**What is required:** Of all the lines below, return only those starting with the line holding "Task: Open the DevHubConnect" and going on through the line holding "Task: Click gear icon next to _config.yml", exactly as written.

───── Information provided ─────

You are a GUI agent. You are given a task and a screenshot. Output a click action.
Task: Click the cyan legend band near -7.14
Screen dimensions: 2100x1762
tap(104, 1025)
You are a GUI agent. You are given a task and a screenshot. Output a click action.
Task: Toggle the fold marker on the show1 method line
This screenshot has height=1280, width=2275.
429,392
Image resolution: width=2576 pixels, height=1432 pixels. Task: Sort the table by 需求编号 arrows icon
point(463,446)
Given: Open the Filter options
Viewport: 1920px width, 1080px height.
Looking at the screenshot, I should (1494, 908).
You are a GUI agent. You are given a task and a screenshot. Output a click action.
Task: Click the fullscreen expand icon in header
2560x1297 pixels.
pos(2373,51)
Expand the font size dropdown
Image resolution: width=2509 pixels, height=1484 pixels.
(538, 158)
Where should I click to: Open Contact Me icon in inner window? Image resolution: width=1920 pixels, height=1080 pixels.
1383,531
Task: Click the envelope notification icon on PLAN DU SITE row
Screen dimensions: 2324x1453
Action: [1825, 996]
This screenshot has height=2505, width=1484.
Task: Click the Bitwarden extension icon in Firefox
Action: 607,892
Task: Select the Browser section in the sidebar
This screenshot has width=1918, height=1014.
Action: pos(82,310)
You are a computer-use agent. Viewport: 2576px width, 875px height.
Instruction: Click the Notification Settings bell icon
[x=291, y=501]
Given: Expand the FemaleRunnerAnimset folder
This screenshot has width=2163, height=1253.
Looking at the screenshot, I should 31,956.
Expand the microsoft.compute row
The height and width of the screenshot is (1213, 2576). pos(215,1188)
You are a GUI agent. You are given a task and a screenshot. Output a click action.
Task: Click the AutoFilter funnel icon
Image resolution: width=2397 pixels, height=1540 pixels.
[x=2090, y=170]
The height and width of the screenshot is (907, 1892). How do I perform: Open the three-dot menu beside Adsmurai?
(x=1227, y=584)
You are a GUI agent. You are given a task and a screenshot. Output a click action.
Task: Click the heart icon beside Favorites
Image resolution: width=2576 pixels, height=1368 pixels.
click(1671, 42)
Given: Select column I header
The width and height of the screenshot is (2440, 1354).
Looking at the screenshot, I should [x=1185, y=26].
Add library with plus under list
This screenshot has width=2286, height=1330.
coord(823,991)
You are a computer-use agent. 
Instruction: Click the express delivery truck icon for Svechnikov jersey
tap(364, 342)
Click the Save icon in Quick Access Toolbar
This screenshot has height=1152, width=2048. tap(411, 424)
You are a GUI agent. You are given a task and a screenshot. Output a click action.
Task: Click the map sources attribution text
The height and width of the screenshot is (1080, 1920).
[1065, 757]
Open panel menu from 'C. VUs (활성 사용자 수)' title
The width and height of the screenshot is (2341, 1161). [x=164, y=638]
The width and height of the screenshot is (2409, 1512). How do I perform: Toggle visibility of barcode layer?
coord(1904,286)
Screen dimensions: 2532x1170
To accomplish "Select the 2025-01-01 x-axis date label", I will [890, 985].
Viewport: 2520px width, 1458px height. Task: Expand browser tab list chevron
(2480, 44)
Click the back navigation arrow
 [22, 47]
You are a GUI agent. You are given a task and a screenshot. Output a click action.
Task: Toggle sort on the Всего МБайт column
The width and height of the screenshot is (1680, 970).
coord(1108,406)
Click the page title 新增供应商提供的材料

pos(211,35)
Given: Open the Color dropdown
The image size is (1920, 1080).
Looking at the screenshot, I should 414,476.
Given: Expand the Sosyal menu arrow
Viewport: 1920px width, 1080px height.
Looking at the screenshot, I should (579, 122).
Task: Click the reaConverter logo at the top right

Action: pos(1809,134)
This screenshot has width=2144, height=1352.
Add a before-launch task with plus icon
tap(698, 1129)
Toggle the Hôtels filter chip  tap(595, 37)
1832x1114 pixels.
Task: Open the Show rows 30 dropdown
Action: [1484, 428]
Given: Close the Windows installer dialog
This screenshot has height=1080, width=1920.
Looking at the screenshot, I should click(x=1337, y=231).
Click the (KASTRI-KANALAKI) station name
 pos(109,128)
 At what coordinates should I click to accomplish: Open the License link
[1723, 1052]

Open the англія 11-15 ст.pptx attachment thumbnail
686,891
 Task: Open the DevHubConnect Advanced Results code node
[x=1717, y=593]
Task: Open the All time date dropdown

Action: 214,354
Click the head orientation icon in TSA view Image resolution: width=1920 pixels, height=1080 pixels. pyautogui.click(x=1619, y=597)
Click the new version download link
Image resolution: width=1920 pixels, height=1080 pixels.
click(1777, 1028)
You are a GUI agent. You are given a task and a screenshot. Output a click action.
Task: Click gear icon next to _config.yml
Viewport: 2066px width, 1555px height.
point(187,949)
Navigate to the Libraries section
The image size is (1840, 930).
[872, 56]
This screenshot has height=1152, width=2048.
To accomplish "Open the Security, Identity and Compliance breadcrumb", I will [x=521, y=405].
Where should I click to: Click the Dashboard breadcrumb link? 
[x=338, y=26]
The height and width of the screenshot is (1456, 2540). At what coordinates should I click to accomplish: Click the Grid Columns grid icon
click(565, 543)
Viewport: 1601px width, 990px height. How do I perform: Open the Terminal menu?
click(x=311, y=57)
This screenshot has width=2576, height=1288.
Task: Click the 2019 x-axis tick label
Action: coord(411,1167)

─────

**The completed task:**
 Task: Open the DevHubConnect Advanced Results code node
[x=1717, y=593]
Task: Open the All time date dropdown

Action: 214,354
Click the head orientation icon in TSA view Image resolution: width=1920 pixels, height=1080 pixels. pyautogui.click(x=1619, y=597)
Click the new version download link
Image resolution: width=1920 pixels, height=1080 pixels.
click(1777, 1028)
You are a GUI agent. You are given a task and a screenshot. Output a click action.
Task: Click gear icon next to _config.yml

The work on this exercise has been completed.